→ Text extract
# Lecture 3

In [2]:
from collections import Counter
import numpy as np
import pandas as pd
from nltk.tokenize import TreebankWordTokenizer
import nltk

Let's transform the following text into the BOW.

In [7]:
sentence = "The faster Harry got to the store, the faster Harry, the faster, would get home."
tokenizer = TreebankWordTokenizer()

In [8]:
tokens = tokenizer.tokenize(sentence.lower())
tokens

['the',
 'faster',
 'harry',
 'got',
 'to',
 'the',
 'store',
 ',',
 'the',
 'faster',
 'harry',
 ',',
 'the',
 'faster',
 ',',
 'would',
 'get',
 'home',
 '.']

With your simple list, you want to get unique words from the document and their counts. A Python dictionary serves this purpose nicely, and because you want to count the words as well, you can use `Counter`

In [9]:
bag_of_words = Counter(tokens)
bag_of_words

Counter({'the': 4,
         'faster': 3,
         'harry': 2,
         'got': 1,
         'to': 1,
         'store': 1,
         ',': 3,
         'would': 1,
         'get': 1,
         'home': 1,
         '.': 1})

- The new order is optimized for storage, update, and retrieval, not consistent display.

- **What do we lose from the original sentence?**

In [11]:
bag_of_words.most_common(4)

[('the', 4), ('faster', 3), (',', 3), ('harry', 2)]

The number of times a word occurs in a given document is called the *term frequency*, commonly abbreviated `TF`.

Let's normalize this `TF` by the number unique tokens used for this sentence.

In [12]:
times_harry_appears = bag_of_words['harry']
num_unique_words = len(bag_of_words)
tf = times_harry_appears / num_unique_words
round(tf, 4)

0.1818

In [13]:
print(num_unique_words)

→ Set of tasks
A. Answer these questions about the bag-of-words lecture notes:
(i) Which tokenizer class splits the sentence into tokens?
(ii) What is the number of times a word occurs in a given document called?
(iii) What value does the normalized TF for "harry" come to after rounding?
B. Carry on the bag-of-words lecture notes past their last line.
The listing that follows is separate material from the lecture notes.

→ Data segment
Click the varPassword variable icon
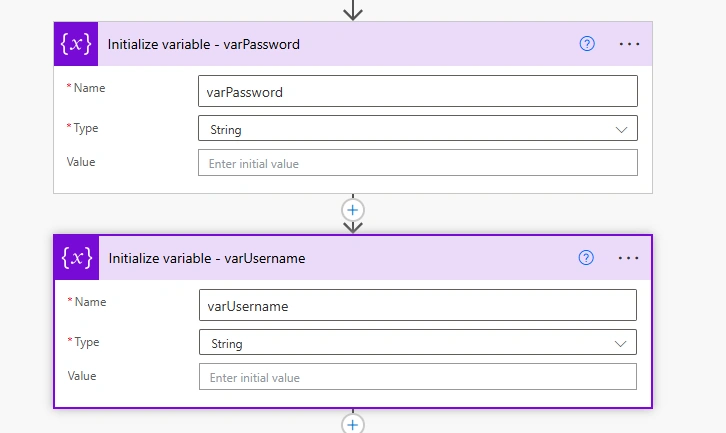The height and width of the screenshot is (433, 726). [76, 44]
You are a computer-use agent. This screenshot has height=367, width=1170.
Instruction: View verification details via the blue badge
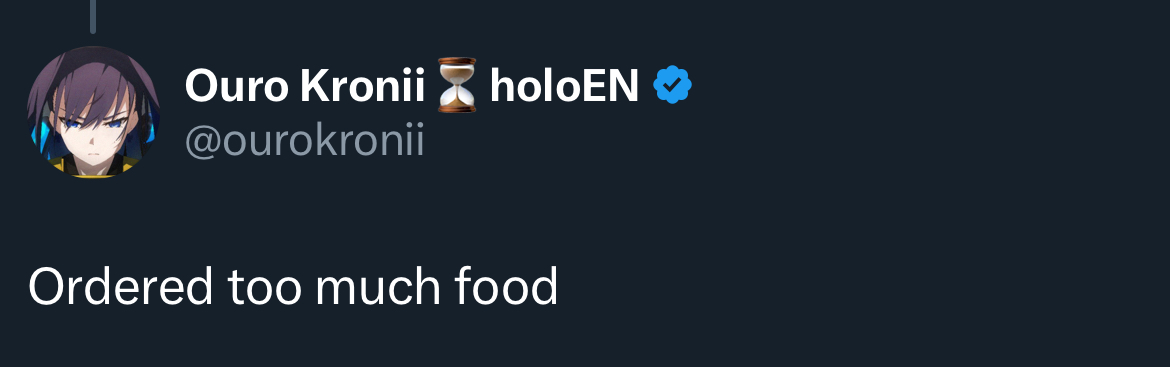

→ Results for each task
A.
(i) TreebankWordTokenizer
(ii) Term frequency, abbreviated TF
(iii) 0.1818

B.
11


Let's pause here and go back to the slide

### Kite example

In [14]:
kite_text = "A kite is traditionally a tethered heavier-than-air craft with wing surfaces that react against the air to create lift and drag. A kite consists of wings, tethers, and anchors. Kites often have a bridle to guide the face of the kite at the correct angle so the wind can lift it. A kite's wing also may be so designed so a bridle is not needed; when kiting a sailplane for launch, the tether meets the wing at a single point. A kite may have fixed or moving anchors. Untraditionally in technical kiting, a kite consists of tether-set-coupled wing sets; even in technical kiting, though, a wing in the system is still often called the kite. The lift that sustains the kite in flight is generated when air flows around the kite's surface, producing low pressure above and high pressure below the wings. The interaction with the wind also generates horizontal drag along the direction of the wind. The resultant force vector from the lift and drag force components is opposed by the tension of one or more of the lines or tethers to which the kite is attached. The anchor point of the kite line may be static or moving (e.g., the towing of a kite by a running person, boat, free-falling anchors as in paragliders and fugitive parakites or vehicle). The same principles of fluid flow apply in liquids and kites are also used under water. A hybrid tethered craft comprising both a lighter-than-air balloon as well as a kite lifting surface is called a kytoon. Kites have a long and varied history and many different types are flown individually and at festivals worldwide. Kites may be flown for recreation, art or other practical uses. Sport kites can be flown in aerial ballet, sometimes as part of a competition. Power kites are multi-line steerable kites designed to generate large forces which can be used to power activities such as kite surfing, kite landboarding, kite fishing, kite buggying and a new trend snow kiting. Even Man-lifting kites have been made."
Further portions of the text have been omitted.